For select, very early rectal cancers, your surgeon may recommend a transanal excision. Transanal excision involves cutting through layers of the rectum to remove the cancer, as well as some of the surrounding normal rectal tissue. The procedure can be done through the anus, and leaves the rectum itself intact.
After the Procedure
Following a polypectomy, you will remain in the recovery area for about an hour. The length of time you will be at the clinic varies for each patient. It depends on the bowel preparation, the procedure and your recovery time. The average procedure and recovery time is about two hours.

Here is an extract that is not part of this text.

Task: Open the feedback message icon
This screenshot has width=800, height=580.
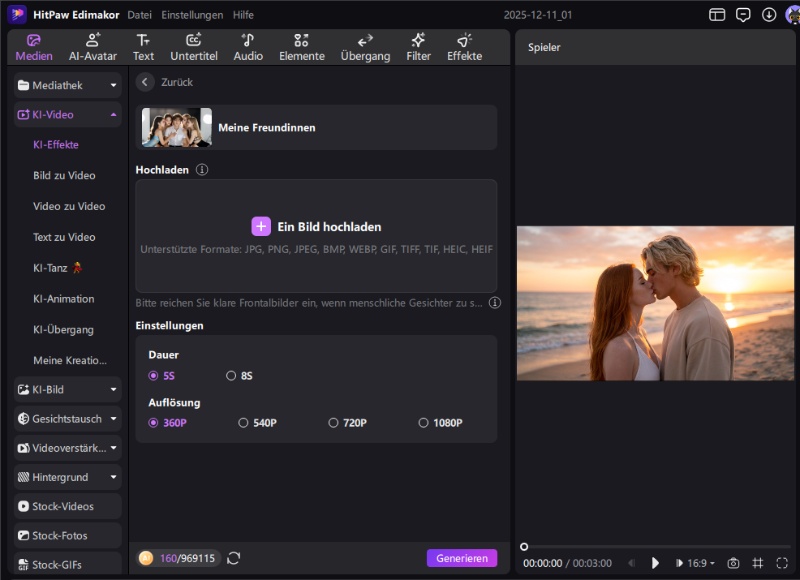Action: [743, 15]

Your doctor will discuss the results of your examination before you leave the recovery room. You may want a family member present when the doctor discusses these results, since your memory might still be affected by the medication you received prior to the procedure.
You will be given specific instructions to follow, and a list of symptoms for which you should call the physician. Because it may take a while for you to be fully awake enough to drive a car, you will need a friend or relative to accompany you to the hospital to drive you home after the procedure.
If you have a transanal excision, your recovery and discharge may be different from what you could have expected if you had a polypectomy. A transanal excision is often performed in a hospital, under general anesthesia, rather than under local sedation. Depending on the extent of the excision and your health, you may need to stay one or more nights in the hospital.
If your tumor is removed by either polypectomy or transanal excision, it is very important to remember that depending upon what the final pathology report says, your physicians may recommend further treatment, such as radiation therapy, chemotherapy, or more extensive surgery.
As with any surgical procedure, there are risks associated with local excision and polypectomy. Before surgery, your physician will describe to you in detail the complications that are possible given your particular health situation.
One possible but rare complication of local resection is perforation of the bowel. This may require open surgery, probably through the wall of the abdomen. Sometimes there is prolonged bleeding from the excision site, but the bleeding generally stops with no additional surgery. In any case, don’t hesitate to call your physician if you experience any symptoms that you didn’t expect.